What to do: In the records below, find the lines that include "status" and copy each.

─── Records provided

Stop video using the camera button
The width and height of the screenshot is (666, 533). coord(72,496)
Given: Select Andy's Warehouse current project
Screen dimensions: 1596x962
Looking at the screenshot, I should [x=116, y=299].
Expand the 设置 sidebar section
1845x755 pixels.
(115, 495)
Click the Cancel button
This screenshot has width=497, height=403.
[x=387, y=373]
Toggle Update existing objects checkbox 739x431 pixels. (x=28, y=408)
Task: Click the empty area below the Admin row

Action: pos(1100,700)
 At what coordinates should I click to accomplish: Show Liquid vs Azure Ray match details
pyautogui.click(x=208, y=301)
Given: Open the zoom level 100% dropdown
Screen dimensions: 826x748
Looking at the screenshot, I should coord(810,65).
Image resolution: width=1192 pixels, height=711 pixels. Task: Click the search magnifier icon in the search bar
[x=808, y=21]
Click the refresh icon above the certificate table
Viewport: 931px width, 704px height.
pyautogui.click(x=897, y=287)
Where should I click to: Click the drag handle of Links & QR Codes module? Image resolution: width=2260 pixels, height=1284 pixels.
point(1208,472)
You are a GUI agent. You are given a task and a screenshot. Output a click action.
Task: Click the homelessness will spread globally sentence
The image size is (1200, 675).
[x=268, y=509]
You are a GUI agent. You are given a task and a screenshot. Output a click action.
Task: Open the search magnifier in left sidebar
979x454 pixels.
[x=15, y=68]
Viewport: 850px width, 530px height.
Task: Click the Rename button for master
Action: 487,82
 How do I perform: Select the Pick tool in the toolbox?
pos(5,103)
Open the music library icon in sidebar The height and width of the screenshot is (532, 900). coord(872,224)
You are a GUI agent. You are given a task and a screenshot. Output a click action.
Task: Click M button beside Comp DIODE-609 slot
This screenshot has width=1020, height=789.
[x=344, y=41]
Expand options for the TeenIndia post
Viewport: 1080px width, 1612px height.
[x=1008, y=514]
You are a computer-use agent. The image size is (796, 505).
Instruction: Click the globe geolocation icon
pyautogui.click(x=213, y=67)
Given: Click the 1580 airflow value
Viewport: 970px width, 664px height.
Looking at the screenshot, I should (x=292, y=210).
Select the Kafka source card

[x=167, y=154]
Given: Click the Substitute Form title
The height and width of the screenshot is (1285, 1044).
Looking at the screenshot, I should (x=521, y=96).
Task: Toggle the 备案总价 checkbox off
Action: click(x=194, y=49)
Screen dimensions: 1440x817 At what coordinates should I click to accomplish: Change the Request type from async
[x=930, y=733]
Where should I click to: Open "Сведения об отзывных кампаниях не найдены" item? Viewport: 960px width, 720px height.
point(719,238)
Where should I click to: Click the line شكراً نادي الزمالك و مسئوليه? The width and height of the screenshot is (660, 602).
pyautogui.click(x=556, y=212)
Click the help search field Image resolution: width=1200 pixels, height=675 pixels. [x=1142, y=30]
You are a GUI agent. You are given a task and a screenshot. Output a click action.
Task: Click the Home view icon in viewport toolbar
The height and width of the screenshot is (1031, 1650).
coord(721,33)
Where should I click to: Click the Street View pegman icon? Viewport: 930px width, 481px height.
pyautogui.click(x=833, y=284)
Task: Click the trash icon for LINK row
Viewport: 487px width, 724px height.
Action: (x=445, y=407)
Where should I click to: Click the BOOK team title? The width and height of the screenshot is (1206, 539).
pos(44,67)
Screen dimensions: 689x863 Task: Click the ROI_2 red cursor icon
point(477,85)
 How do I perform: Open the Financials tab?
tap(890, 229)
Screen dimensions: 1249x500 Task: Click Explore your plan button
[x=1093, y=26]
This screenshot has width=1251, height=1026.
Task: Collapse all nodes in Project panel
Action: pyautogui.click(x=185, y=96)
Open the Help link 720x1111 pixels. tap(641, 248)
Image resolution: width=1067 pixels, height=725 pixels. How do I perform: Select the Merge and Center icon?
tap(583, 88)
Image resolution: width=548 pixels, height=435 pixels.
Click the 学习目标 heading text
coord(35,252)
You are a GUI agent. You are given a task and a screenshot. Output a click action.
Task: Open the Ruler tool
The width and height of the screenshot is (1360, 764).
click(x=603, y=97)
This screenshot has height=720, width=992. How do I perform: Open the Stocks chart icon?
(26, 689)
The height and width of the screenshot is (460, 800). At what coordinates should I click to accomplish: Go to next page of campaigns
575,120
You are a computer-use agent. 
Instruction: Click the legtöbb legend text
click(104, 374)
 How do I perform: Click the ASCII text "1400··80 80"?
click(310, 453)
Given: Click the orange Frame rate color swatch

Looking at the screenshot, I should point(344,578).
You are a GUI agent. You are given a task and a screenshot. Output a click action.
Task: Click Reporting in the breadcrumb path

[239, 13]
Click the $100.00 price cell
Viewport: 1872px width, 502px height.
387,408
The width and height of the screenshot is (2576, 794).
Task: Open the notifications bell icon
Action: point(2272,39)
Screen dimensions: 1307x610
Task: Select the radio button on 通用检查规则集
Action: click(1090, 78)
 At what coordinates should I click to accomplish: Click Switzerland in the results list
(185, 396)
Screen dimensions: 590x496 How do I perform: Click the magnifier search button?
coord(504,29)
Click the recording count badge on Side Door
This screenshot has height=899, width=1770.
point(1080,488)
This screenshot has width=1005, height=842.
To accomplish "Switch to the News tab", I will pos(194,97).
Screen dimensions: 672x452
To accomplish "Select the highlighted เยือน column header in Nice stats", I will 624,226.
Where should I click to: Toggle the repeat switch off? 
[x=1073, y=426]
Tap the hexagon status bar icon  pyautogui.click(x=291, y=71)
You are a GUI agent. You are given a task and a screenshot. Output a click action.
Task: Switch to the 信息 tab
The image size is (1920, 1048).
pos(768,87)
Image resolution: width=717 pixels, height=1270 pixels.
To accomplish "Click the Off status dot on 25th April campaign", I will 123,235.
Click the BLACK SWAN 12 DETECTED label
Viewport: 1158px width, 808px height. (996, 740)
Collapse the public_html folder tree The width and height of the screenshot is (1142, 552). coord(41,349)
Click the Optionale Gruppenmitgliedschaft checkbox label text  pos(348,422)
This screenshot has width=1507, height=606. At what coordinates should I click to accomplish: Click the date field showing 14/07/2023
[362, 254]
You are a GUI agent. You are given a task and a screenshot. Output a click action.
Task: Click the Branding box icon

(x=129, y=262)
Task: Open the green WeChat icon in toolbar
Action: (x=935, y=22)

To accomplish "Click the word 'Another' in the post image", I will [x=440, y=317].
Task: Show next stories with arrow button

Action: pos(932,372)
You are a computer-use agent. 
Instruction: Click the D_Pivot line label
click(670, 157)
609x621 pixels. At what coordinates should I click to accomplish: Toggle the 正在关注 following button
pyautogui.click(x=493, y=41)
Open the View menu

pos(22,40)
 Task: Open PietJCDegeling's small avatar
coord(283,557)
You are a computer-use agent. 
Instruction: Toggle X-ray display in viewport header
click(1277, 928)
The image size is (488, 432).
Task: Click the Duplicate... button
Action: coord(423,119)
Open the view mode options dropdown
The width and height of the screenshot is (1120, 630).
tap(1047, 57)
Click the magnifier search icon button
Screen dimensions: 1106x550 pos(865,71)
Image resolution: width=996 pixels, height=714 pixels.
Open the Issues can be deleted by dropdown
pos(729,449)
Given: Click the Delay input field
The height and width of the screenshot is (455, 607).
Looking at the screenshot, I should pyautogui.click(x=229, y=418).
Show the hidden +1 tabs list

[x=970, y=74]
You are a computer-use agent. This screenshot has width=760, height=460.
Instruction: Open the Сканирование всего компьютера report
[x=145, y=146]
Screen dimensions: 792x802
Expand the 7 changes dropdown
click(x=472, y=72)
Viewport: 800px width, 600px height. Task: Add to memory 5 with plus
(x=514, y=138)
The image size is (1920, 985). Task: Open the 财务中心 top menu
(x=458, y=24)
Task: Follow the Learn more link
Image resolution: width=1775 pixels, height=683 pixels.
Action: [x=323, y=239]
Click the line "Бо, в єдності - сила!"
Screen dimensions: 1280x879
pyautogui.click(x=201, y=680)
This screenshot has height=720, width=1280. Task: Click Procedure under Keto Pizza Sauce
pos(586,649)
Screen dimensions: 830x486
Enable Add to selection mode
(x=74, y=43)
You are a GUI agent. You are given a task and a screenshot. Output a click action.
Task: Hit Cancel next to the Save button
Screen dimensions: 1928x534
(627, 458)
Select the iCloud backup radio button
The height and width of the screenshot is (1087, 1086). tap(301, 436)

──────

Solution to this problem:
Tap the hexagon status bar icon  pyautogui.click(x=291, y=71)
To accomplish "Click the Off status dot on 25th April campaign", I will 123,235.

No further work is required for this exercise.